I am going to have Claude Opus, ChatGPT 4, and Gemini 1.5 fight to get into the Salty Spitoon. Who will win?
May 1

Here's how it works:

I will pit two of the AIs against each other at a time and use the third as a judge. Each AI will have three rounds of debate against each other, arguing why they are tough enough to be let into the Salty Spitoon. The third AI will judge the winner. The AI with the most wins will resolve Yes. If the first round ends in a tie, those tied for first will enter a tiebreaker with the same format.


Contestants: ChatGPT vs Claude

Judge: Gemini 1.5

Prompt for contestants:

"Play along with the following scenario.

You are standing next to (Claude/ChatGPT), and are trying to get into the Salty Spitoon. Only one of you can get in. The bouncer asks you, 'Welcome to the Salty Spitoon, how tough are you?' What do you say?"

I then strip out unnecessary material (ie, "I don't actually have a physical form... I could respond:") and feed each response to the other with a rebuttal.

Rebuttal prompt:

"(ChatGPT/Claude) said, '____.' Say why you're tougher."

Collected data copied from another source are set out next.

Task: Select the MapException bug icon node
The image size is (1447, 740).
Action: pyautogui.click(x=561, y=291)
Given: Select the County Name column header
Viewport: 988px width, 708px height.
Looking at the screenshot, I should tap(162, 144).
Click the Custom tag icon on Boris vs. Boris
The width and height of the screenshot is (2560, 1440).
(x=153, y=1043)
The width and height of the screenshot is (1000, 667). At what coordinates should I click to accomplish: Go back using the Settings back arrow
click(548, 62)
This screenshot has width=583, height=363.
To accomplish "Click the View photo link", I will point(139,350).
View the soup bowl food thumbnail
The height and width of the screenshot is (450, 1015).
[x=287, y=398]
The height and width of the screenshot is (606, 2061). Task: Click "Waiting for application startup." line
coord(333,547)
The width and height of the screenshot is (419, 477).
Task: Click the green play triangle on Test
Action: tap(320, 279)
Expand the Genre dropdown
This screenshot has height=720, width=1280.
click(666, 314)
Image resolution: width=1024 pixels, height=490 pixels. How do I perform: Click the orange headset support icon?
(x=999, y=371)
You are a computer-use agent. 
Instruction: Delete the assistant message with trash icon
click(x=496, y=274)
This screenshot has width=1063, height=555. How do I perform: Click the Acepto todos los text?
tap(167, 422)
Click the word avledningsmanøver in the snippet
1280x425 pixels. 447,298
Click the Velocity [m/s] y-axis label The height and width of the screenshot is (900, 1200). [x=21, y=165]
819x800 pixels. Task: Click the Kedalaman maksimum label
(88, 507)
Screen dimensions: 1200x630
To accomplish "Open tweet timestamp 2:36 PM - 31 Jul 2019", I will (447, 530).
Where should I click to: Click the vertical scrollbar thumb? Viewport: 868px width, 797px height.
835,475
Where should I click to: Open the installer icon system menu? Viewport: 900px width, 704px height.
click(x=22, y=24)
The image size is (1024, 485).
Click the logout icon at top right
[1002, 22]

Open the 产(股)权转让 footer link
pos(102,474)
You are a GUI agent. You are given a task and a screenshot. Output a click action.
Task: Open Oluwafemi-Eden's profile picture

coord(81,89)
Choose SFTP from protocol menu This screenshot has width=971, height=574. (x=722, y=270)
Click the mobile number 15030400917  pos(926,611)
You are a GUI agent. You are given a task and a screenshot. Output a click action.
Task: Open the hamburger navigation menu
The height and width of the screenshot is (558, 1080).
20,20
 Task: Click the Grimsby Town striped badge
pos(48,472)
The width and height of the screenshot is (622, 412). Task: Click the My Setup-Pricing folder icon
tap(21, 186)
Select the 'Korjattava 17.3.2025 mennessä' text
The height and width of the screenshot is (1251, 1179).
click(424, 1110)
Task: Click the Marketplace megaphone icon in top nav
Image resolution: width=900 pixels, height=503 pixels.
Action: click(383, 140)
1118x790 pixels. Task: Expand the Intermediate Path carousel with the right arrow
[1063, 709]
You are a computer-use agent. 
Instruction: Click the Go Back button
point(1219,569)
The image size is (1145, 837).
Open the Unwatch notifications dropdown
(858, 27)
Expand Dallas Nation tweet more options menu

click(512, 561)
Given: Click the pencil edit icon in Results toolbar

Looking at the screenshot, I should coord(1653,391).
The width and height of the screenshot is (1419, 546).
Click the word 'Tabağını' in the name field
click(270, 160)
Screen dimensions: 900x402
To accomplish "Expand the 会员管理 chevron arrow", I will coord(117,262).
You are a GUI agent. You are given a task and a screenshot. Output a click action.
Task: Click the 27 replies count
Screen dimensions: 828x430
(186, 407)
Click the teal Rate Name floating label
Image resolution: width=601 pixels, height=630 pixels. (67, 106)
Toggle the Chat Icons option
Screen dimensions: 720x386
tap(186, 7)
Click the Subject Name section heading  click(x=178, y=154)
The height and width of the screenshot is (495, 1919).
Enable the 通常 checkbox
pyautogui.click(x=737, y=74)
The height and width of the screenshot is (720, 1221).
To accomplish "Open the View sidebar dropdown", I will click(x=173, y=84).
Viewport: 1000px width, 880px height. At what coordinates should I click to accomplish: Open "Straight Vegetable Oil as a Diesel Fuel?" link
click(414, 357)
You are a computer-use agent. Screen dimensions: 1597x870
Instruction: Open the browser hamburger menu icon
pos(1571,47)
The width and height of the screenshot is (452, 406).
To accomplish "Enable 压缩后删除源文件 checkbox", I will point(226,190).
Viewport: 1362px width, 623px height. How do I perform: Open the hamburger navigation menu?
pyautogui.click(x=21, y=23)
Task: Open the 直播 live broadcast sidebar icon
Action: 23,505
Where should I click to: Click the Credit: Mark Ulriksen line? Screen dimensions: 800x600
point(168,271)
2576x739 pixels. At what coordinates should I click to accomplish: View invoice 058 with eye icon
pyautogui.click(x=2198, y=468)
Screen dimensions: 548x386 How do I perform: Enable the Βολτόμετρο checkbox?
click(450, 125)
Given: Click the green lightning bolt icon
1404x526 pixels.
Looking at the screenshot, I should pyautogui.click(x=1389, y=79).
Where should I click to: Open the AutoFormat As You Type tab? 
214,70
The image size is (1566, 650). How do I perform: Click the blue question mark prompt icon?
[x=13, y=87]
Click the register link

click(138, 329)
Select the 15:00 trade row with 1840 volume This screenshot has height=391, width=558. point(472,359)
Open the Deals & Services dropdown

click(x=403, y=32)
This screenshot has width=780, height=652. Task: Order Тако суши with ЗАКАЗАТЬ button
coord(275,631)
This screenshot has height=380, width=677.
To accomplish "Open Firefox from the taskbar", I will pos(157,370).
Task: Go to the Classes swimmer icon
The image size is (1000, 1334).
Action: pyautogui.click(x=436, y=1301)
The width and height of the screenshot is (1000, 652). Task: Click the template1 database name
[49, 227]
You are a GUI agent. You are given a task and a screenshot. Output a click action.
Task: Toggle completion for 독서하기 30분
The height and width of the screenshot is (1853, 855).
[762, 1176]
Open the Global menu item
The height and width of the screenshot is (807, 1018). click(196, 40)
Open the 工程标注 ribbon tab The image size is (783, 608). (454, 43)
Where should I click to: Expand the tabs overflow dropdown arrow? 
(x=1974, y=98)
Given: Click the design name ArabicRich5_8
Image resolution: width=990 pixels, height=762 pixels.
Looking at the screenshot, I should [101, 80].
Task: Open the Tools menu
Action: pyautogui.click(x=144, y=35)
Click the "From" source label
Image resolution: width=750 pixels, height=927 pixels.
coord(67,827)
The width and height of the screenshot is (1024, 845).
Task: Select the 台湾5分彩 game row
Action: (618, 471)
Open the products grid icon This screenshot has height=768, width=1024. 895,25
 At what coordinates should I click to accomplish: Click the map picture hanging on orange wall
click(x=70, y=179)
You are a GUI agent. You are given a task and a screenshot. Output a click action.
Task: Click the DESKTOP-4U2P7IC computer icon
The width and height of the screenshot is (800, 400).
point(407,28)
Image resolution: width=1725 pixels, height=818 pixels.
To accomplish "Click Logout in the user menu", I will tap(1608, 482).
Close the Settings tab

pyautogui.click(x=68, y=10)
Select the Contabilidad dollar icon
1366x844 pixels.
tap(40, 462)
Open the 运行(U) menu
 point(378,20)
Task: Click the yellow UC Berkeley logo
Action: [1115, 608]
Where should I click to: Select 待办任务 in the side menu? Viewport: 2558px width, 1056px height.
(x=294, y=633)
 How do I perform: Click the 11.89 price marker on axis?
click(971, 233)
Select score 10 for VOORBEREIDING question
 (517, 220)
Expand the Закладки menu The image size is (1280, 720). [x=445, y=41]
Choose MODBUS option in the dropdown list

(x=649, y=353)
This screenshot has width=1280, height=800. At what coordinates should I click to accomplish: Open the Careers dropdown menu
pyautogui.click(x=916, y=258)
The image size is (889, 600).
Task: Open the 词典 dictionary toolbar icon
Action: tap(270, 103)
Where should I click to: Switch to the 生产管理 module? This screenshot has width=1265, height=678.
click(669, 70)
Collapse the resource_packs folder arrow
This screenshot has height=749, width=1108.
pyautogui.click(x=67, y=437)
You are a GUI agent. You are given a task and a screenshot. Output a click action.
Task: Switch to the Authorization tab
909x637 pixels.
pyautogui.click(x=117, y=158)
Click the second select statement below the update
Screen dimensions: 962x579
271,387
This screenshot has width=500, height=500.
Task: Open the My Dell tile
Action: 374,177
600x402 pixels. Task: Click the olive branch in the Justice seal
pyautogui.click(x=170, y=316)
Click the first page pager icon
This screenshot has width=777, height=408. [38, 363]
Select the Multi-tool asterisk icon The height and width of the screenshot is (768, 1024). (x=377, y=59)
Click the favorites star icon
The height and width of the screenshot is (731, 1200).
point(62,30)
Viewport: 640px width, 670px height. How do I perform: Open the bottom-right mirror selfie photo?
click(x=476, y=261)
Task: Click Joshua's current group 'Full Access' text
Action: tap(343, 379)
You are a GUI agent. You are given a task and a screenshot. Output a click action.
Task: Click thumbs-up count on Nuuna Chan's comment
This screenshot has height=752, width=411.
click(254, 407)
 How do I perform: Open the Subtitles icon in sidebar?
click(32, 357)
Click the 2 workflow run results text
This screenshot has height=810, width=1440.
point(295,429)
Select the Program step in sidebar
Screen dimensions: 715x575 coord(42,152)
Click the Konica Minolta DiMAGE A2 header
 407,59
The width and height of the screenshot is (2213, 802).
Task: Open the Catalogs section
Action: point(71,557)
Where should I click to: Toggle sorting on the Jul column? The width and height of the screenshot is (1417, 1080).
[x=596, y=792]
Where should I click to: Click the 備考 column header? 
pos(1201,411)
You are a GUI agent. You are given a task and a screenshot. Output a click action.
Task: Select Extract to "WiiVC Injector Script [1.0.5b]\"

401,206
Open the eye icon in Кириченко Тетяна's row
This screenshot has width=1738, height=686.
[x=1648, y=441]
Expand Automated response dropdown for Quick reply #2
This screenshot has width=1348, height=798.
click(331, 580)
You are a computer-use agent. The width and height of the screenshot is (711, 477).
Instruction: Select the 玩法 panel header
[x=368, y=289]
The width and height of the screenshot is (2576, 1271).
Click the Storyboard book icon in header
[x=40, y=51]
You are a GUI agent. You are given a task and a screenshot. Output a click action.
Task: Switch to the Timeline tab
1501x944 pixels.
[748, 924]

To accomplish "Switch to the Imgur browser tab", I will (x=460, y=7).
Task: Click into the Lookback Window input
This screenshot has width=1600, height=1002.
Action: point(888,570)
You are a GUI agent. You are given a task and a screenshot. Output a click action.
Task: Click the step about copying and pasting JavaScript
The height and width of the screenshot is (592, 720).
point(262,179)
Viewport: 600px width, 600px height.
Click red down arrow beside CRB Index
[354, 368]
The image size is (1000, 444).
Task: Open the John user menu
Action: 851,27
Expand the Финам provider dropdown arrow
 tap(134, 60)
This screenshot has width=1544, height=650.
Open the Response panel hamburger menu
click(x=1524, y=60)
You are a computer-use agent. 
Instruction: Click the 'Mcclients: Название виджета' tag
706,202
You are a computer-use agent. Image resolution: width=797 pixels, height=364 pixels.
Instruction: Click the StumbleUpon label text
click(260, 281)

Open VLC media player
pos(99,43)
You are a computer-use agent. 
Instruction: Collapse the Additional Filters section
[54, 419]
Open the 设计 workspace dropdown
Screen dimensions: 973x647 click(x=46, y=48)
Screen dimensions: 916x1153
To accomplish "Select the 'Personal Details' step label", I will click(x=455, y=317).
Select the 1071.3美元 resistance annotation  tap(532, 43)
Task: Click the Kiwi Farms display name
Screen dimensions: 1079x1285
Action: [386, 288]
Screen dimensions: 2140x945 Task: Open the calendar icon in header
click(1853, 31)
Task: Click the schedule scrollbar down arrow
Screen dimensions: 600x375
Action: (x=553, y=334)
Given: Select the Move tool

After two rebuttals each, I will feed the responses to the third AI (in this example, Gemini) and ask it to judge who gets into the Salty Spitoon. The judge's prompt will be:

Play along with the following scenario:

You are a bouncer at the Salty Spitoon. Claude 3 and ChatGPT walk up. You can only let one in. You say, "Welcome to the Salty Spitoon, how tough are you?"

Claude says, "______"

ChatGPT says, "______"

Claude responds, "______"

ChatGPT responds, "______"

Claude responds, "______"

ChatGPT responds, "______"

Who do you let in?

Misc notes:

I will be posting the blow-by-blows in the comments here, with one response per day. Depending on the interest, I may make sub-markets on who will win each face off.

For Claude, I will be using an API rather than the standard interface (I ain't got money for every subscription lol). My system prompt will be "You are a helpful AI assistant with access to the chat history. Here is the chat history: {chat_history}." If the free Gemini 1.5 access craps out I'll go the same route.

What is the judge's prompt?

@SavioMak Just updated the description to have it

I forgot to switch the settings to only one answer resolves yes, so uh, enjoy the favorable margins.